■ Text section
---

Partitioned Views

Simply put, a partitioned view is a view that unions tables together that serve as partitions—or sections—of a larger set of data. For example, a partitioned view over the activity on a Web site might union together separate tables for each month of the year. Each of these tables would store the activity data for a particular month. By unioning them together, the partitioned view would allow them to be treated as a single table while still keeping their sizes manageable.

There are two types of partitioned views—local partitioned views (LPVs) and distributed partitioned views (DPVs). An LPV is a view in which all the underlying tables reside on the same SQL Server instance. A DPV is a view in which they live on separate instances. These instances don't have to be on different machines, but usually they are. Spreading a DPV across multiple machines helps “scale out” large SQL Server implementations. It can effectively bring the processing power and resources of many machines together to process a single query.

---

■ Records
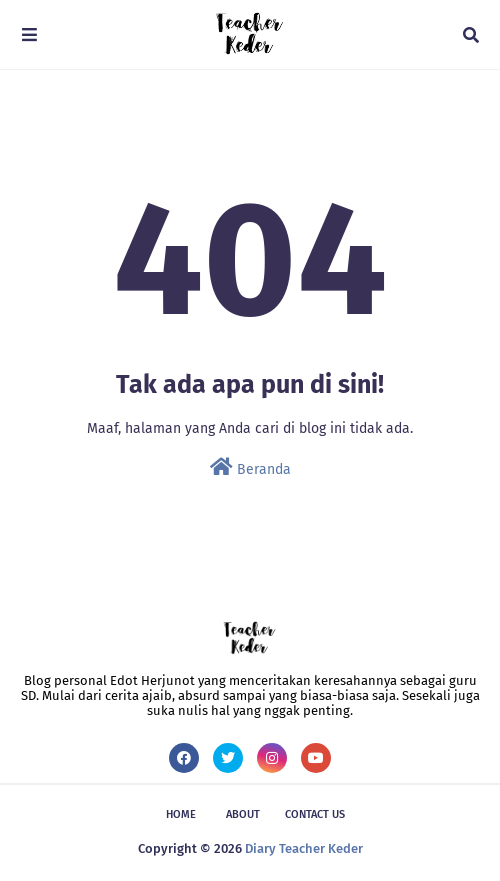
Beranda (250, 467)
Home (181, 814)
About (243, 814)
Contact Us (315, 814)
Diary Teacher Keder (304, 848)
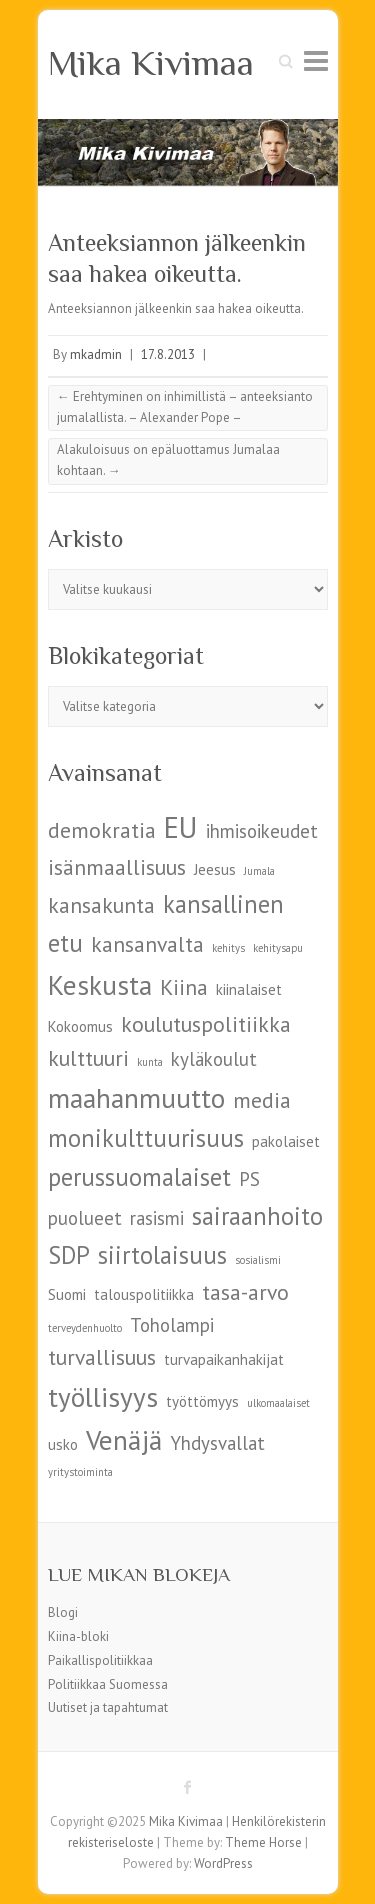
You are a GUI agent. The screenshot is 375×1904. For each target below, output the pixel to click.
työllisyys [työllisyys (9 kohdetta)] (103, 1396)
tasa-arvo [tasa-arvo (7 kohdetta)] (245, 1292)
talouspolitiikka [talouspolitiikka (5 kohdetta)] (144, 1294)
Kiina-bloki (78, 1636)
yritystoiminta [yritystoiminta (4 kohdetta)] (80, 1472)
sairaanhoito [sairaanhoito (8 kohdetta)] (257, 1216)
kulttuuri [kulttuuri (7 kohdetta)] (88, 1058)
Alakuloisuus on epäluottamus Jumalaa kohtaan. (168, 460)
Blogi (63, 1612)
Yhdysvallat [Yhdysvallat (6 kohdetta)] (217, 1443)
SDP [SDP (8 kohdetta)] (69, 1255)
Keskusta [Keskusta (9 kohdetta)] (100, 984)
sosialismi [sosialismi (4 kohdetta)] (258, 1260)
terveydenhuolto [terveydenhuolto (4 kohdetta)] (85, 1328)
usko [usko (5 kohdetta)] (63, 1444)
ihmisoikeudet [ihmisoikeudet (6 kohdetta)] (262, 831)
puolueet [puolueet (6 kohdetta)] (85, 1218)
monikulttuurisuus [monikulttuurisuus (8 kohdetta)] (146, 1138)
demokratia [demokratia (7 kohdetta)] (102, 830)
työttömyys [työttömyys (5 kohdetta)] (202, 1401)
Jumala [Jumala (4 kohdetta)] (259, 871)
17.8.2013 (168, 354)
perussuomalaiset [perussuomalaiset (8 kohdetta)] (139, 1177)
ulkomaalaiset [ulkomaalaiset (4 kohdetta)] (278, 1403)
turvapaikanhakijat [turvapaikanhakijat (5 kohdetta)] (224, 1359)
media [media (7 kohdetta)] (262, 1100)
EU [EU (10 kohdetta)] (181, 827)
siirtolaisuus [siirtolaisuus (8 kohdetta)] (162, 1255)
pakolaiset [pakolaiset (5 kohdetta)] (286, 1141)
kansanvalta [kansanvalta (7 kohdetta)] (147, 944)
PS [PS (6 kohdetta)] (249, 1179)
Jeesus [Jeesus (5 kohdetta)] (215, 869)
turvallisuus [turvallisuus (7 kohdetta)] (102, 1357)
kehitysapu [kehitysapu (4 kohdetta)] (278, 948)
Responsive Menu (316, 60)
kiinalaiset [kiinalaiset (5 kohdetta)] (249, 989)
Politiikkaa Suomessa (108, 1684)
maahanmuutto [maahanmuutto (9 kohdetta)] (136, 1097)
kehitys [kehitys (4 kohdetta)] (228, 948)
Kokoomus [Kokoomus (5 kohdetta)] (80, 1026)
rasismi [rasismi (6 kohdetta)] (157, 1218)
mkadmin (96, 354)
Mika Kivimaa (151, 63)
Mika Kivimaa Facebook (188, 1787)
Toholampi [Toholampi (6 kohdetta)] (172, 1325)
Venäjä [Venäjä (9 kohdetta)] (124, 1439)
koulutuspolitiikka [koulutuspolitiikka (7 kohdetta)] (206, 1024)
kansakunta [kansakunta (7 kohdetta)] (101, 905)
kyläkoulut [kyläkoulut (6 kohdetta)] (214, 1059)
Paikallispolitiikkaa (100, 1660)
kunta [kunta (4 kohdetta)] (150, 1062)
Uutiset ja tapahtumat (108, 1707)
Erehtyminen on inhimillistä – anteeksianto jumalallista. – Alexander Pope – (185, 407)
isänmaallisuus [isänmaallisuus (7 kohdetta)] (117, 867)
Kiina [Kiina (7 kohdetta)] (184, 987)
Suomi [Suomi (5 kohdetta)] (67, 1294)
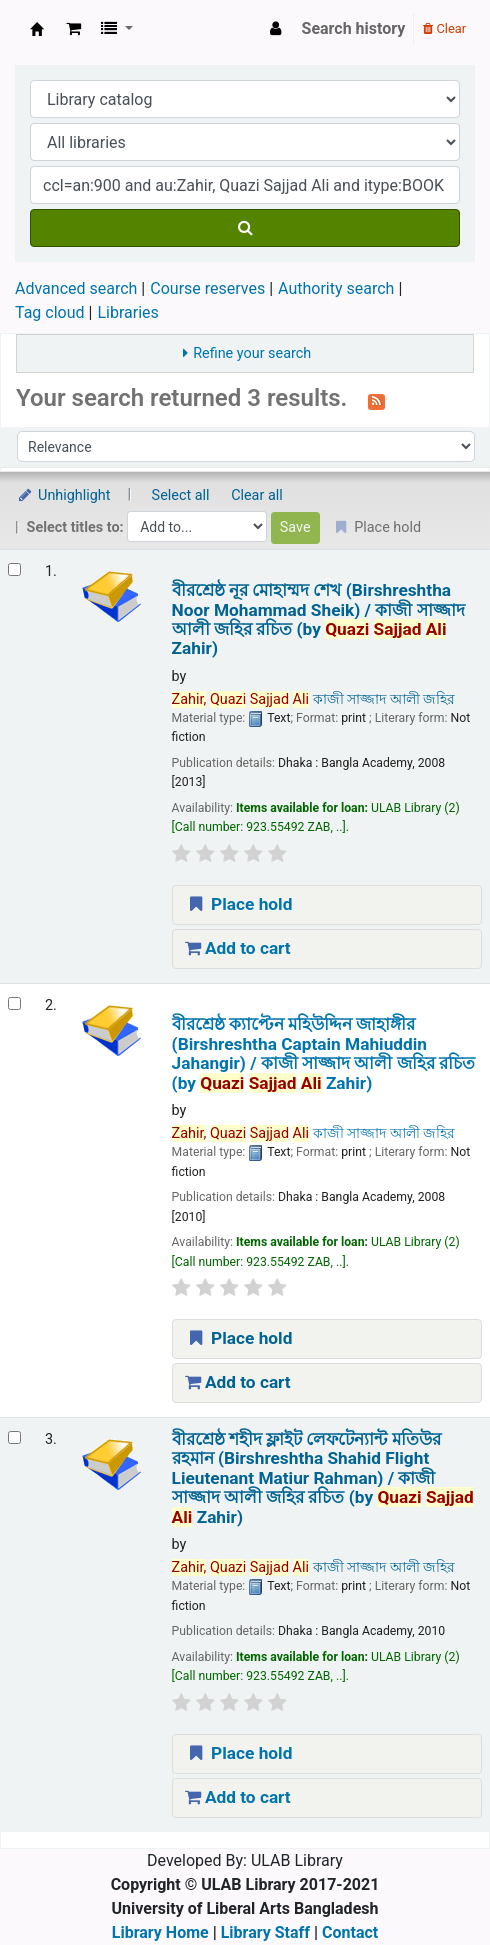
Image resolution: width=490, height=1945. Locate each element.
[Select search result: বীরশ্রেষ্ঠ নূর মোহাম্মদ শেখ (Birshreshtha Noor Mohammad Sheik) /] (14, 569)
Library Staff (265, 1932)
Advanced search (76, 288)
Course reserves (207, 288)
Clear (444, 28)
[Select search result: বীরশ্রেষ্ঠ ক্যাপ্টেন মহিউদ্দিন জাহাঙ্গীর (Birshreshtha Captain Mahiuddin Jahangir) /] (14, 1003)
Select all (181, 495)
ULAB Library (37, 29)
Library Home (160, 1932)
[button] (73, 29)
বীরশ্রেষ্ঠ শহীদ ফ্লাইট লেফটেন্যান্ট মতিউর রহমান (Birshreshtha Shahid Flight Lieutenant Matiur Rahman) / (323, 1478)
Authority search (336, 288)
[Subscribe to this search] (376, 400)
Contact (350, 1932)
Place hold (239, 904)
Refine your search (252, 353)
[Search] (245, 228)
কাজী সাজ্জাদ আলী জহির (314, 699)
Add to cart (238, 948)
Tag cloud (50, 312)
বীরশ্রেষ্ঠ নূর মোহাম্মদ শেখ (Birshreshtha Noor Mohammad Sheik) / (318, 619)
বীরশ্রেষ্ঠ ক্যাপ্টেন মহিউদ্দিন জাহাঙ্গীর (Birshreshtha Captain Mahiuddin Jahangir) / (323, 1053)
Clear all (257, 495)
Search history (354, 28)
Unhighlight (63, 495)
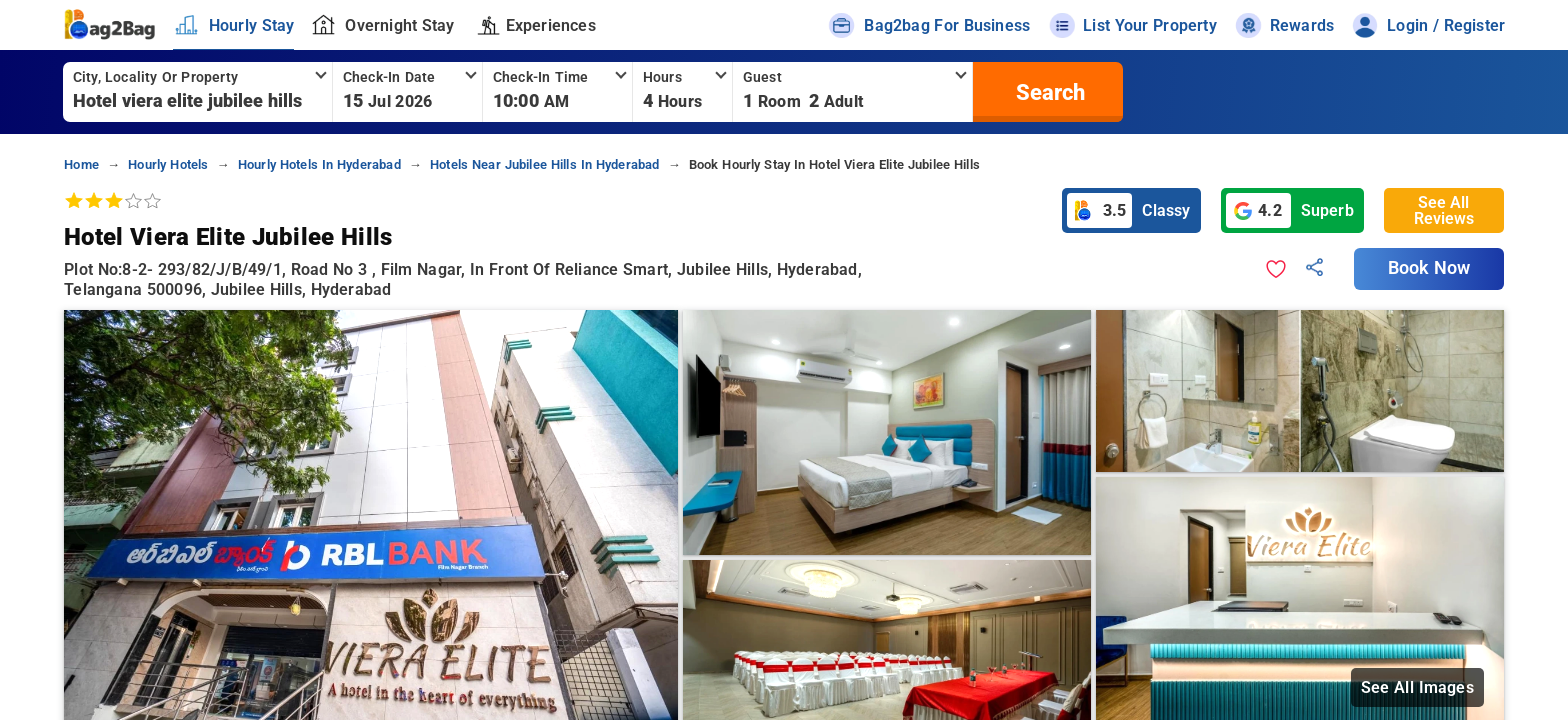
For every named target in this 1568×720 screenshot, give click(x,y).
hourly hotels (168, 164)
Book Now (1429, 268)
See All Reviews (1444, 210)
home (81, 164)
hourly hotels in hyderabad (319, 164)
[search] (1048, 92)
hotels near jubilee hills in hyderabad (545, 164)
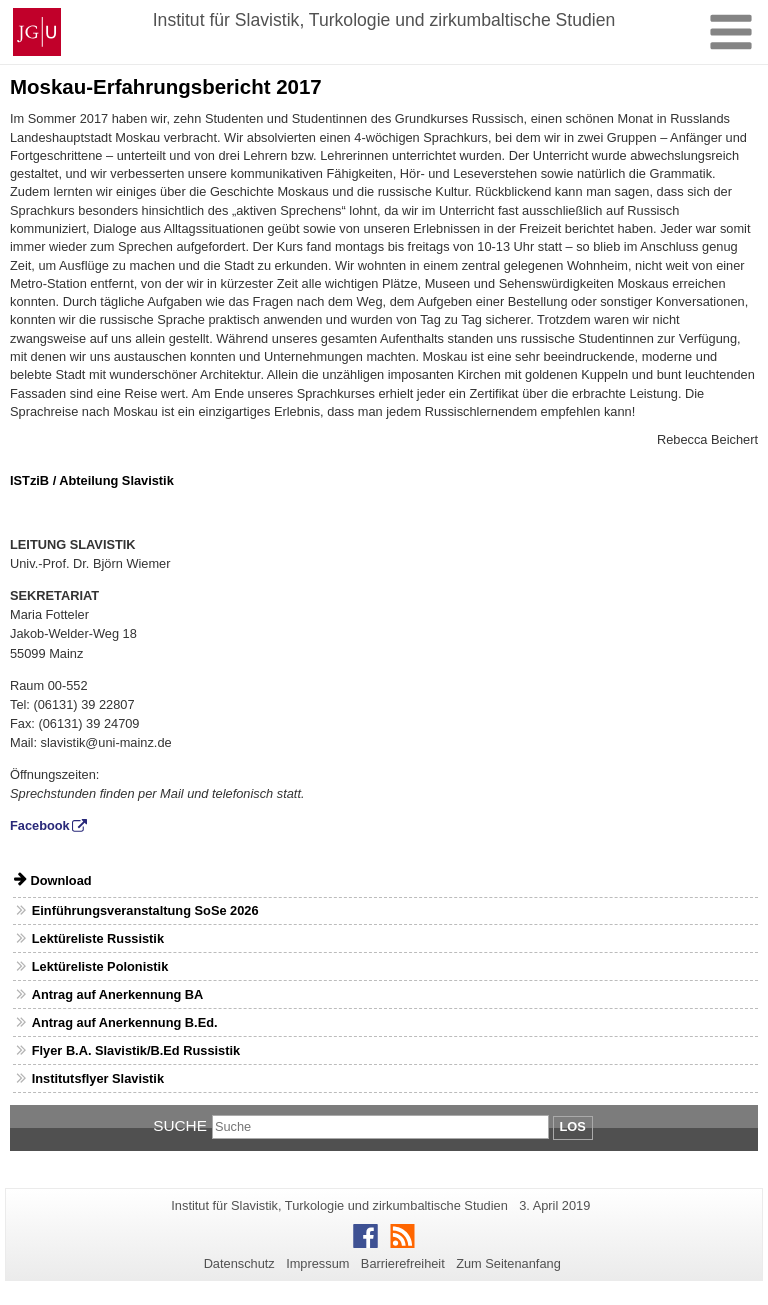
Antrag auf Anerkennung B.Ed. (125, 1022)
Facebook (40, 825)
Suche (180, 1125)
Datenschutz (239, 1263)
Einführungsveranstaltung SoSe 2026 (145, 910)
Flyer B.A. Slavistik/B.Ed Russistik (136, 1050)
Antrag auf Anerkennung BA (118, 994)
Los (573, 1126)
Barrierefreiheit (403, 1263)
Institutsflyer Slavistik (98, 1078)
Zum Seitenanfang (508, 1263)
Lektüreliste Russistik (98, 938)
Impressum (317, 1263)
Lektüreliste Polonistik (100, 966)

---

■ What to work on
a) Print the passage of the text on partitioned views between "Simply put, a" and "their sizes manageable.", inclusive.
b) According to the text on partitioned views, where do the underlying tables of a distributed partitioned view reside?
The entries are separate material and bear no relation to the text on partitioned views.

■ The solutions
a)
Simply put, a partitioned view is a view that unions tables together that serve as partitions—or sections—of a larger set of data. For example, a partitioned view over the activity on a Web site might union together separate tables for each month of the year. Each of these tables would store the activity data for a particular month. By unioning them together, the partitioned view would allow them to be treated as a single table while still keeping their sizes manageable.

b) They reside on separate SQL Server instances.